Коротко, но очень выразительно в дневнике расписаны портреты сослуживцев и подруг Лидии Александровны, солдат Красной Армии и жителей освобождаемых областей. Не менее выразительно описаны иностранцы (румыны, поляки, немцы) и их менталитет. Кроме того, Белинская сделала весьма подробную бытовую зарисовку жизни освобождаемых областей, в том числе цены на продукты, вещи и т. д. и т. п. Ничего не укрылось от ее наблюдательного ока. И все это, безусловно, очень и очень интересно.

В данной публикации хочу привести вам всего лишь две записи из ее дневника: за 30 июля и 6 августа 1944 г. В первой — она рассказывает об увиденном в только что освобожденном Львове, во второй — об увиденном в одной из освобождённых польских областей.

Почему я делаю упор именно на этих записях?

Ну, во-первых, я все же рекомендую вам читать всю книгу (в Сети есть), а во-вторых — чтобы вы лишний раз задумались о том, почему тамошние жители всегда предпочитали гитлеризм советской власти. Кстати, с тех пор в их головах ничего не изменилось. Например, поляки, зная что немецкая оккупация унесла 6 млн. жизней, а советская (по предвзятым оценкам их "института памяти") — около 150 тысяч, в наши дни без зазрения совести в открытую говорят, что при немцах все равно "было лучше".

В общем, в любом случае полезно посмотреть на ту область Европы времен Второй мировой глазами довольно непредвзятого очевидца. Нашего очевидца...

Село Хельсендорф (Львовская область).

Вчера вечером приехали в это село. Выехали рано утром из села Батятычи. Против всякого ожидания, поехали через Львов. Накануне, когда наша машина шла туда специально, начальник, со свойственной ему грубостью, отказался взять кого-либо из женщин. Но вчера, как выяснилось позднее, он заказал там очки, так что этому обстоятельству мы были обязаны удовольствием посмотреть Львов.

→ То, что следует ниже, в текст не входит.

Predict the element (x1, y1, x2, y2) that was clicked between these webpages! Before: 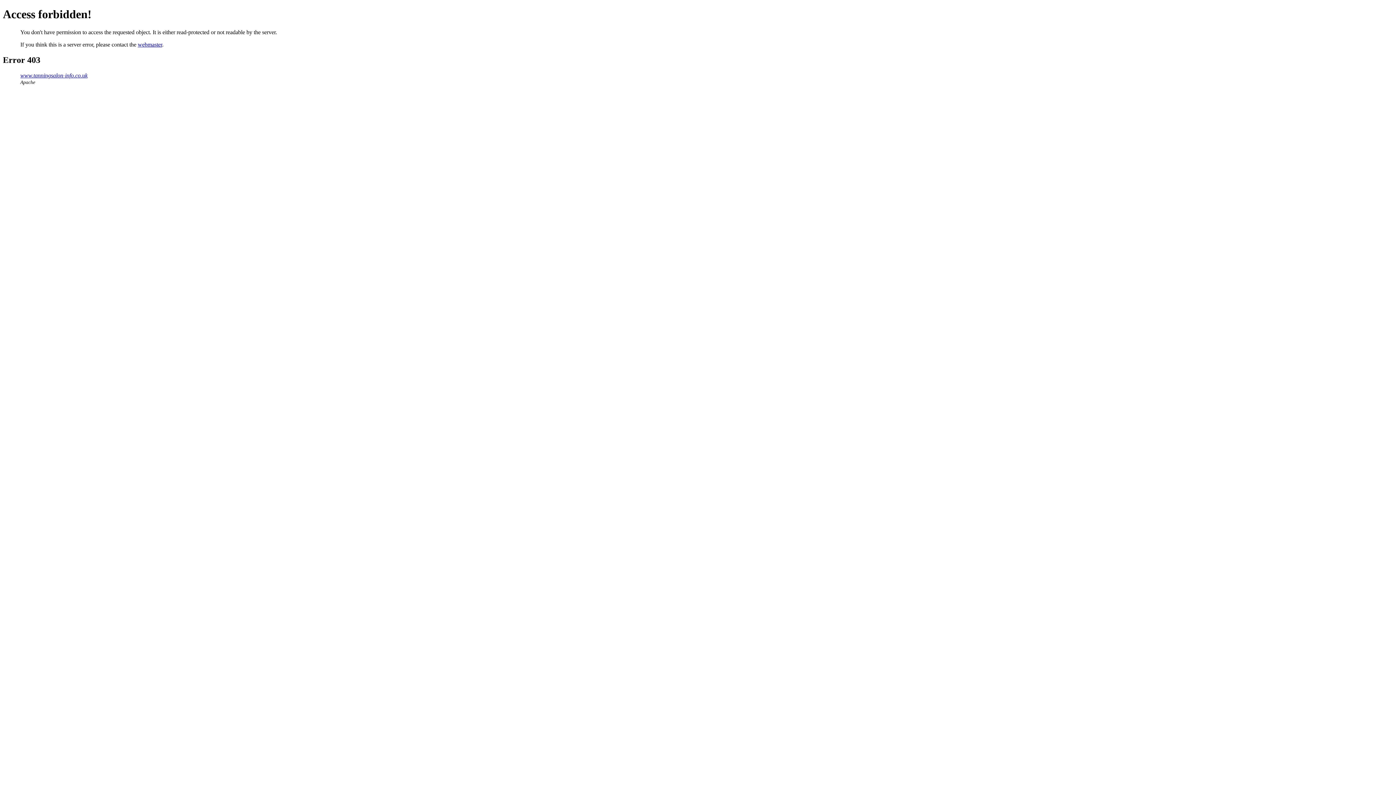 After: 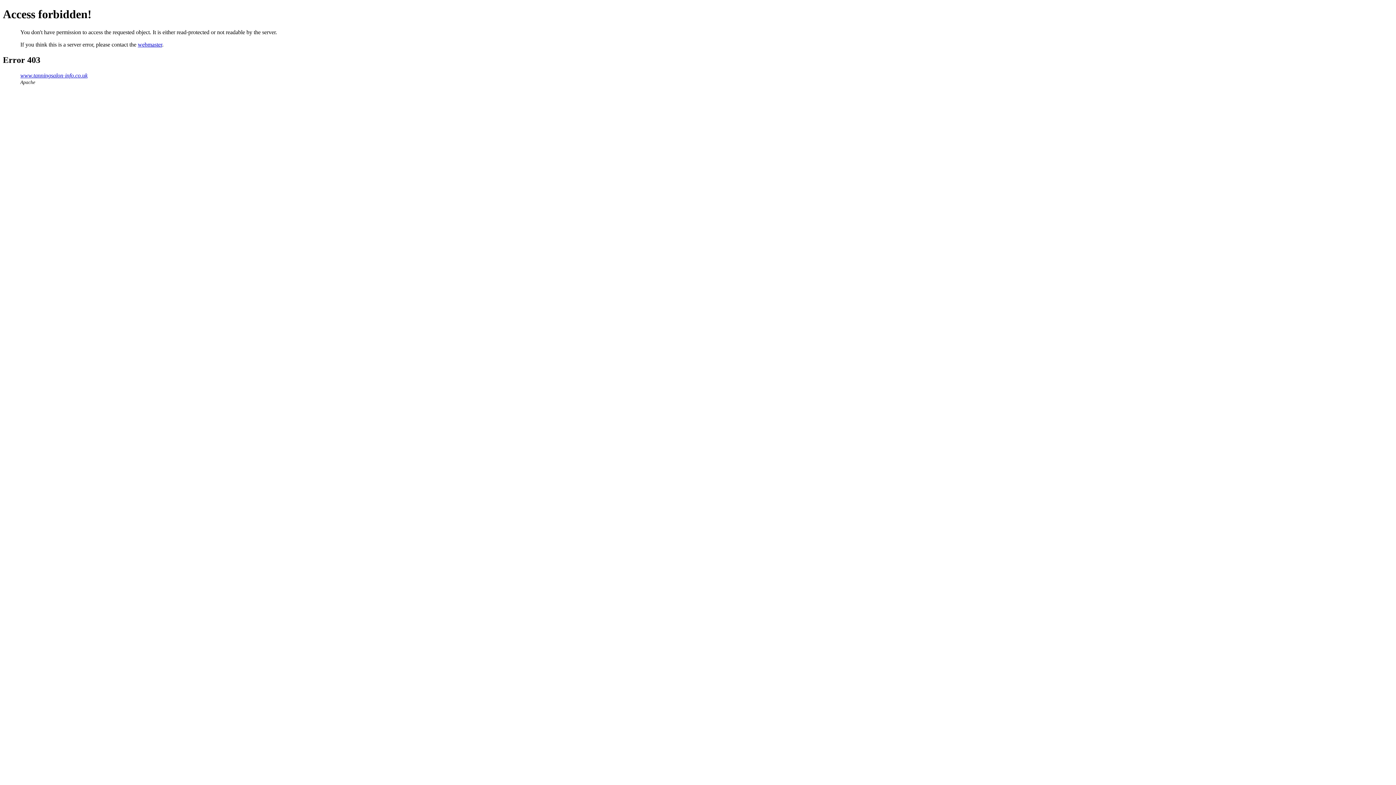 Action: label: webmaster bbox: (137, 41, 162, 47)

Город большой и красивый и сравнительно мало пострадал от войны. Вчера был всего лишь третий день с момента занятия Львова нашими частями. Нашими — это значит частями Красной Армии, а не частями нашей 5-й гвардейской. Она уже третий месяц не участвует в боях, а только перебрасывается с места на место — туда, где может понадобиться. Сейчас я жалею, что не стала записывать с самого начала, как попала в армию. Сколько интересного можно было записать за эти почти два года, что я в армии. И почему я этого не сделала — не могу понять. Скорее всего, у меня было, вероятно, всё ещё «ошалелое» состояние после всех ранее перенесенных передряг: начало войны, потеря, неизвестно, надолго ли, почти всех близких людей, начиная с самых дорогих — отца с матерью. Сейчас, когда думаю, где они проживали эти годы до освобождения, страх за них у меня почему-то возрос неизмеримо. Затем — ужасы зимы 1941–1942 гг. в Ленинграде, затем — этот «крестный путь» от Ленинграда до Свердловска и, наконец, далеко не легкое существование в Свердловске после того, как государство сложило с себя заботы о пострадавших от голода в Ленинграде. К этому времени у нас закончились как раз и все наши ресурсы и началась утомительная борьба за то, чтобы как-то просуществовать.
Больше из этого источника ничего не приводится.